# Where to buy a new 10lb CO2 cylinder?



## _TiDy_ (Apr 29, 2010)

Hi all, 

Just wondering where I can pick up a new 10lb CO2 cylinder? Preferably filled. 

Also, On a side note, does anyone happen to know the height of a 10lb CO2 cylinder? I am building a stand for a new tank I'm setting up and would prefer to have the co2 tank in there. 

Thanks!!


----------



## Nicklfire (Apr 21, 2010)

i got mine from JL Aquatics who's a sponsor here.
Aluminum CO2 Cylinder - 10 Pound

Wont come filled though.

here is the link to the co2 tank WITH all the other stuff you need regardless.
http://www.jlaquatics.com/product/c...gulator,+Needle+Valve+&+Solenoid+Package.html


----------



## _TiDy_ (Apr 29, 2010)

awesome! I was actually planning to buy it from JL but they were out of stock for the longest time. THANKS!


----------



## Jonney_boy (Apr 28, 2010)

any welding shop will have it.

If you plan to re-fill the tank, buy a nice one.. if you are planning to swap tanks.. find a "cheap" one..

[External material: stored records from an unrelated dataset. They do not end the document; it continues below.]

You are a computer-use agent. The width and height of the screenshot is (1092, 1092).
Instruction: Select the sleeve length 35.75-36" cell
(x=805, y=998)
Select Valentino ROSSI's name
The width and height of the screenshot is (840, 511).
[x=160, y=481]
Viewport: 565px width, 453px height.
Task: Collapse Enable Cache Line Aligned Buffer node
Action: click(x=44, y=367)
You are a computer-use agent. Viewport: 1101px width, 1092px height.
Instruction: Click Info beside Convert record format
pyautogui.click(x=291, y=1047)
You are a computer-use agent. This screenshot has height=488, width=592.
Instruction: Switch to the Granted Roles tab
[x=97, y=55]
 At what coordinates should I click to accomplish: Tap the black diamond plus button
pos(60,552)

If you have no clue what I am talking about... msg me and i'll elaborate


----------



## gklaw (May 31, 2010)

20" tall. Depending on your regulator, you may need a few more inches.


----------



## dZilla (Dec 30, 2010)

How much does a 'new one ' go for or a "nice" one go for?


----------



## _TiDy_ (Apr 29, 2010)

just bought a new 10lb cylinder and a regulator from JL. Excited to get it set up! Need to get it filled first...groan


----------



## 2wheelsx2 (Apr 21, 2010)

That takes almost no time at all. Since you're out that way, you can get it filled at KMS tools. Bit expensive but convenient. Or you can use DBC Marine in Richmond or Royal City Fire Supply in New West. It only take like 10 min.


----------